▶ **Study questions**
1. In the article on Sayed Muhammad's arrest, rewrite the paragraph beginning "But Sayed had clarified" more concisely, keeping its main facts.
2. Pick up the article on Sayed Muhammad's arrest and release on bail where it ends, and carry it forward.

▶ **Selected passage**

==========

August 24, 2020
By Rehan Piracha
Sayed Muhammad, a student rights activist who raised the issue of unavailability of high-speed internet especially in the tribal districts of Khyber Pakhtunkhwa, has returned home after posting bail in an anti-terrorism case.
Sayed was arrested on trumped-up charges under the Anti-Terrorism Act for participating in a local demonstration that turned violent. Sayed Muhammad speaks to Voicepk.net about his ordeal since then.
On July 27th, also, Sayed Muhammad was arrested after attending a demonstration against an explosion in Parachinar. The protest had turned violent and demonstrators had pelted stones on security personnel.
But Sayed had clarified that he was not part of the mob pelting stones and had arrived there after four hours. He alleged that the district authorities had falsely implicated him in the case to pressurize him. \
Sayed Muhammd claimed that he was shifted to Kohat where counter terrorism officials tortured him for about 10 days on physical remand. He was then shifted to the Kohat district jail from where he was released after he posted bail. The rights activist accused district authorities in Kurram district of arresting peace-loving students and activists on trumped up charges, appealing to the federal and provincial government to take note of such false cases. He called for youth and rights activists across the country to highlight the abuse being meted to their fellows in Kurran district.

==========

[Saved entries]
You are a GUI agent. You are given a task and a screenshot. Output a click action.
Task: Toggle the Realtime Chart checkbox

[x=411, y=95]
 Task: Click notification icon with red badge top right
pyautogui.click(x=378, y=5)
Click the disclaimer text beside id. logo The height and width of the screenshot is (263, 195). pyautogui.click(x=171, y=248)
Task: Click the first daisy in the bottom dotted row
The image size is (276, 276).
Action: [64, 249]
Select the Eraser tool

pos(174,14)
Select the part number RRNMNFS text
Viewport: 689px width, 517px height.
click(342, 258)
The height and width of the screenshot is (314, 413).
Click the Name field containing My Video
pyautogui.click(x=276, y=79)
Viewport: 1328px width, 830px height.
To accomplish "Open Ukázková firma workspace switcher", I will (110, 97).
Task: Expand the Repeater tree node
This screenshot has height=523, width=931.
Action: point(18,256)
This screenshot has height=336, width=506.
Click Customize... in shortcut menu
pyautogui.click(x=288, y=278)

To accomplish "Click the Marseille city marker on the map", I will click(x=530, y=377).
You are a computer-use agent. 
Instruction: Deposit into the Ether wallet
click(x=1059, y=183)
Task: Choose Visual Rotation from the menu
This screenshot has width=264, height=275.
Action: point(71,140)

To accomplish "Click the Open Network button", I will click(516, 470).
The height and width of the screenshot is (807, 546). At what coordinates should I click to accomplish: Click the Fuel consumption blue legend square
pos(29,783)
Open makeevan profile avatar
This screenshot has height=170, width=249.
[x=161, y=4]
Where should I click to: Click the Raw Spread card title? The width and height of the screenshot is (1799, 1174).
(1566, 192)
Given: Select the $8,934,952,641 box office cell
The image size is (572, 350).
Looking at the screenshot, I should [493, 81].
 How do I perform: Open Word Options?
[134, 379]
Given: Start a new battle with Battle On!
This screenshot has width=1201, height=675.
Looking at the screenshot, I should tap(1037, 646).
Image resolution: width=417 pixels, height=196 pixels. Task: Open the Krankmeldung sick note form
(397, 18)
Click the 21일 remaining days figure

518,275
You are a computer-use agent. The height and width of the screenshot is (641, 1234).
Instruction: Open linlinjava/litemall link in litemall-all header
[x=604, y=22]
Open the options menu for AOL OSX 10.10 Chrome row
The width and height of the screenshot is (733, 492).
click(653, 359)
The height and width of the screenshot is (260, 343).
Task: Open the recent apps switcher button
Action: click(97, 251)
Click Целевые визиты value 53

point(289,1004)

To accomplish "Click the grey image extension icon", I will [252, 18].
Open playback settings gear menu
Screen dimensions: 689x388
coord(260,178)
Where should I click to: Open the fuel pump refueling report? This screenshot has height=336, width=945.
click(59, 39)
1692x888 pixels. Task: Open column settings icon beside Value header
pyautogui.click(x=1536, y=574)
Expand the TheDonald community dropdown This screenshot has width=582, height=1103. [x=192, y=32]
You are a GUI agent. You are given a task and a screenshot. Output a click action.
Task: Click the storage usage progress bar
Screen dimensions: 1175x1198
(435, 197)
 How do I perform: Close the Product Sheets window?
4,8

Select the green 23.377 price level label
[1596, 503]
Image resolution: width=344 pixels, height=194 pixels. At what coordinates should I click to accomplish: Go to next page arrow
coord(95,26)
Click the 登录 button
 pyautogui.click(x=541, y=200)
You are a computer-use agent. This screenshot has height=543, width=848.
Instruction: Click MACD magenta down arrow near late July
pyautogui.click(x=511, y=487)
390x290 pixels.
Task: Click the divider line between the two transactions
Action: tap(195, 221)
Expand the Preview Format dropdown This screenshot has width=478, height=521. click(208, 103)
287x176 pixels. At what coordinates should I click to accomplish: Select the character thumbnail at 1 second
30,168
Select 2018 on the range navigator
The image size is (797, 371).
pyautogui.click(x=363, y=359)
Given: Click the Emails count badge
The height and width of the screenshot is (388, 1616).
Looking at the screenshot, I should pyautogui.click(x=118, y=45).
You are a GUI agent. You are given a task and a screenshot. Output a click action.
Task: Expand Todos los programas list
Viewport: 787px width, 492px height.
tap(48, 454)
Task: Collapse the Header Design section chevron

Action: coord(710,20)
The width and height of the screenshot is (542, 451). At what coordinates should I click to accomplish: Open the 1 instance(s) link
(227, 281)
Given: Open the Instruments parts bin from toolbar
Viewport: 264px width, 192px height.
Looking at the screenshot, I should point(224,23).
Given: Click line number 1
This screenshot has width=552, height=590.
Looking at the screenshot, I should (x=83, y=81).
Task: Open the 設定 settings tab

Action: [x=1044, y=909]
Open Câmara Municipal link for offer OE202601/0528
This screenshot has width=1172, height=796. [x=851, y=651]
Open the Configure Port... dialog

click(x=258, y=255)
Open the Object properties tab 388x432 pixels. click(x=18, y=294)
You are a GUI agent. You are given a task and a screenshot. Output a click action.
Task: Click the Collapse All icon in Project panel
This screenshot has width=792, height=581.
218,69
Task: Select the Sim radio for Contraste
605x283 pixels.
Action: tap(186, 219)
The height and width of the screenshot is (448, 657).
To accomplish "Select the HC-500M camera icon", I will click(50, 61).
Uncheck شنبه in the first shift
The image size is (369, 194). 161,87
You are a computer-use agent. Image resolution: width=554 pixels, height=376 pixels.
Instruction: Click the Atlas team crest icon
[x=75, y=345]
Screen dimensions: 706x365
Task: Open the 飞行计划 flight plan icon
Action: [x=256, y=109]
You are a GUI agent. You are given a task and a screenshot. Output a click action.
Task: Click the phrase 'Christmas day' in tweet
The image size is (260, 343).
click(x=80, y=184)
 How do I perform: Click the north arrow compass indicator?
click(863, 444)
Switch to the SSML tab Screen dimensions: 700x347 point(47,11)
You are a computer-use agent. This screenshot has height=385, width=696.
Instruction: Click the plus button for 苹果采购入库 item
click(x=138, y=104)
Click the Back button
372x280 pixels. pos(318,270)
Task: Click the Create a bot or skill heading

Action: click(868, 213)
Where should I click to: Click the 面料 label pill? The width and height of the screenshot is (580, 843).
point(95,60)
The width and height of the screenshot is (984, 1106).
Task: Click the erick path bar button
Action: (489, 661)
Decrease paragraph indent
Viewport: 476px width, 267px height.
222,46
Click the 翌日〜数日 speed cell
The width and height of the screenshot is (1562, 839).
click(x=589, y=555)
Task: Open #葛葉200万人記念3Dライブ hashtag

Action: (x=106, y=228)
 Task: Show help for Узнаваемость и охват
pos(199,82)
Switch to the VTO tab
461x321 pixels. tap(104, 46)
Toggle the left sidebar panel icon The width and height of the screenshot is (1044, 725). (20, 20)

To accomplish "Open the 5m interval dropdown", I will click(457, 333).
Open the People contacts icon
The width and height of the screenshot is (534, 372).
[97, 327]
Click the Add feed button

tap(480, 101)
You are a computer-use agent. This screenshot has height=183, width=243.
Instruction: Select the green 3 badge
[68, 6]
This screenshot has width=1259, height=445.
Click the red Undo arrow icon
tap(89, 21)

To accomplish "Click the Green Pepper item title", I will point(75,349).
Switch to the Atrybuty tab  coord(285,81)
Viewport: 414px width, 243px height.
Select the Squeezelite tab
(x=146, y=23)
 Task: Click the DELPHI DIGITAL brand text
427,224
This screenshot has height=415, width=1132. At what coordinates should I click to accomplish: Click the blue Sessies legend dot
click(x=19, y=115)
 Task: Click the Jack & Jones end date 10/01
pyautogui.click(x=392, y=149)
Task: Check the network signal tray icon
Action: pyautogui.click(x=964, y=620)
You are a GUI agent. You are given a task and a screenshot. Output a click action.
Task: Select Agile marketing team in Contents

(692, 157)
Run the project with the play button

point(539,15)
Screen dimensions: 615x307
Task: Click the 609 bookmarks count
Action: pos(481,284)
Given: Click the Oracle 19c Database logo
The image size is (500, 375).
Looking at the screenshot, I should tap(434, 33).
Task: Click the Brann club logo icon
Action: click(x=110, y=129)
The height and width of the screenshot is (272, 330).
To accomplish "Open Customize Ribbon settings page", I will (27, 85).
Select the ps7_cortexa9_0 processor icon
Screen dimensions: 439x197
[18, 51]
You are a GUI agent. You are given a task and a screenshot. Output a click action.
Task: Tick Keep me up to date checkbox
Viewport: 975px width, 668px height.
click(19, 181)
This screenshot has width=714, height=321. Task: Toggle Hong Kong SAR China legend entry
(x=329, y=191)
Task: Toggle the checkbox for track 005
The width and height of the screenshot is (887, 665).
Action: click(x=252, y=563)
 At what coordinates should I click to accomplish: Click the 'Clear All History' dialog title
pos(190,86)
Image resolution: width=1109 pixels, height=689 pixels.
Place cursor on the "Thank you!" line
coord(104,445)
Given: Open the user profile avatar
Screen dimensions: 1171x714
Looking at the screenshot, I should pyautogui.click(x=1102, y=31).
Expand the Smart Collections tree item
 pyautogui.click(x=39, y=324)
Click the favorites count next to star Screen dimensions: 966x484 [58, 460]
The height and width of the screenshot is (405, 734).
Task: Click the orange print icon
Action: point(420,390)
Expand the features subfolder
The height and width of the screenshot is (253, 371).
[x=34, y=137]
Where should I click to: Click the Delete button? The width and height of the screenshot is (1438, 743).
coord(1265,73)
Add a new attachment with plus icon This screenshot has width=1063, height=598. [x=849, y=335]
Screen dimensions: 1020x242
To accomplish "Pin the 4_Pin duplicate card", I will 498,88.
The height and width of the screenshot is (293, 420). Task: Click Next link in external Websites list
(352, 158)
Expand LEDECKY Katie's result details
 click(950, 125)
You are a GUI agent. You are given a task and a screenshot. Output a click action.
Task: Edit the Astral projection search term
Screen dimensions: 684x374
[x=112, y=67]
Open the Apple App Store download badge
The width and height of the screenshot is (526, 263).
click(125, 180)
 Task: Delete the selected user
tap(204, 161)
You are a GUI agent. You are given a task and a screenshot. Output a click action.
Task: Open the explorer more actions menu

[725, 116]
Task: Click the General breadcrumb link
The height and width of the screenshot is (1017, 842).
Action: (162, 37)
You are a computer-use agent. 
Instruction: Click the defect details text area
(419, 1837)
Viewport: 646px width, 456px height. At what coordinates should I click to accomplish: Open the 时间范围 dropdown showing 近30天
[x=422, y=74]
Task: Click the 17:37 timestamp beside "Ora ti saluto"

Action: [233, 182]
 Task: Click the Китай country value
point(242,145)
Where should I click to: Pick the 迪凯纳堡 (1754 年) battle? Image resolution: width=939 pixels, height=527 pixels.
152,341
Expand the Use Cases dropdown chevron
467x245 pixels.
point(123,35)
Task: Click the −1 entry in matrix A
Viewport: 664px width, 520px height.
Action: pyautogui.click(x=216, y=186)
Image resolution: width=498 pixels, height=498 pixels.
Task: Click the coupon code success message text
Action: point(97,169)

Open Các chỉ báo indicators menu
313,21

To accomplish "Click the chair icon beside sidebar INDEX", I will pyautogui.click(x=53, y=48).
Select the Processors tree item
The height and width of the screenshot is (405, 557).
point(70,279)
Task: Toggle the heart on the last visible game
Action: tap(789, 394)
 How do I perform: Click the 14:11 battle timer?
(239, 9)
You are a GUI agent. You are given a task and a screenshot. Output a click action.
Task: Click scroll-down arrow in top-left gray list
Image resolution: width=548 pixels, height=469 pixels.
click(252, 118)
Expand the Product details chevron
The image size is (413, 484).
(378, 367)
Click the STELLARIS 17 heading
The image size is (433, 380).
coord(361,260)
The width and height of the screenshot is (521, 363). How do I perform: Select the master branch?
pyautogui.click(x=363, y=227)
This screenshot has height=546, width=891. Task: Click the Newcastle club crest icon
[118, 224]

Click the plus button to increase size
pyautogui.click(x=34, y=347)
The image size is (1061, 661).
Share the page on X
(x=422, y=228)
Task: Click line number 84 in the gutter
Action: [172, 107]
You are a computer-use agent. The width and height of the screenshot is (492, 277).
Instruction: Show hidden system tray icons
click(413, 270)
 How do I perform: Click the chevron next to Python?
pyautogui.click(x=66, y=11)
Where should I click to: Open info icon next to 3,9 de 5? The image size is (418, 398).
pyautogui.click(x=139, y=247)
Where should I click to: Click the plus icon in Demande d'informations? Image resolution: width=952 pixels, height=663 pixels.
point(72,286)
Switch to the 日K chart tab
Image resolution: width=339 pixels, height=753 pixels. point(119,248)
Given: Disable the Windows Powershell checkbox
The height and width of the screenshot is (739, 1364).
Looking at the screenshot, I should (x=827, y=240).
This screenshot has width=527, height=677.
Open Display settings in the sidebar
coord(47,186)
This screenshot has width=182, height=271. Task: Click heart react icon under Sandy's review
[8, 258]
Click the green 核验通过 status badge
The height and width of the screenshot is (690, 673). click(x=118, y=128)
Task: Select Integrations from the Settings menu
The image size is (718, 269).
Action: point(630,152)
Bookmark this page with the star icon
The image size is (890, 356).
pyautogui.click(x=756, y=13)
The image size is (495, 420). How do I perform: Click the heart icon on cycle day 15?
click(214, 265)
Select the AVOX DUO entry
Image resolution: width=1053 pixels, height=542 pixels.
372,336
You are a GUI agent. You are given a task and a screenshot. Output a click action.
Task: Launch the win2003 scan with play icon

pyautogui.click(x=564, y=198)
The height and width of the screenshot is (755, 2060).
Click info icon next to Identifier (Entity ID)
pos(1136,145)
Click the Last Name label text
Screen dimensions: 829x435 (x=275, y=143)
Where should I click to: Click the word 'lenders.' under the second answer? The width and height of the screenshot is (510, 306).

==========

▶ **Your written answers**
1. Sayed said he did not take part in the stone-pelting, having arrived four hours later, and alleged that district authorities had falsely implicated him to pressure him.

2.
Sayed Muhammad, a student of mass communication at the National University of Modern Languages (NUML) in Islamabad, had filed a petition at the Islamabad High Court (IHC) against the suspension and unavailability of high speed internet in the merged tribal districts, formerly known as FATA.
The universities were closed due to the lockdown imposed in the country following the Covid pandemic in March. The Higher Educaton Commission had directed universities to begin online classes from June. High speed internet services were restricted in these districts due to terrorism and security concerns.
Sayed Muhammad and thousands of other students in the tribal districts were worried and angry over how they would be able to continue their education online without access to high speed internet. The frustration and hopelessness led him to approach the high court in Islamabad.
Despite his efforts, however, there is still no high speed internet in the tribal districts of Khyber Pakhtunkhwa.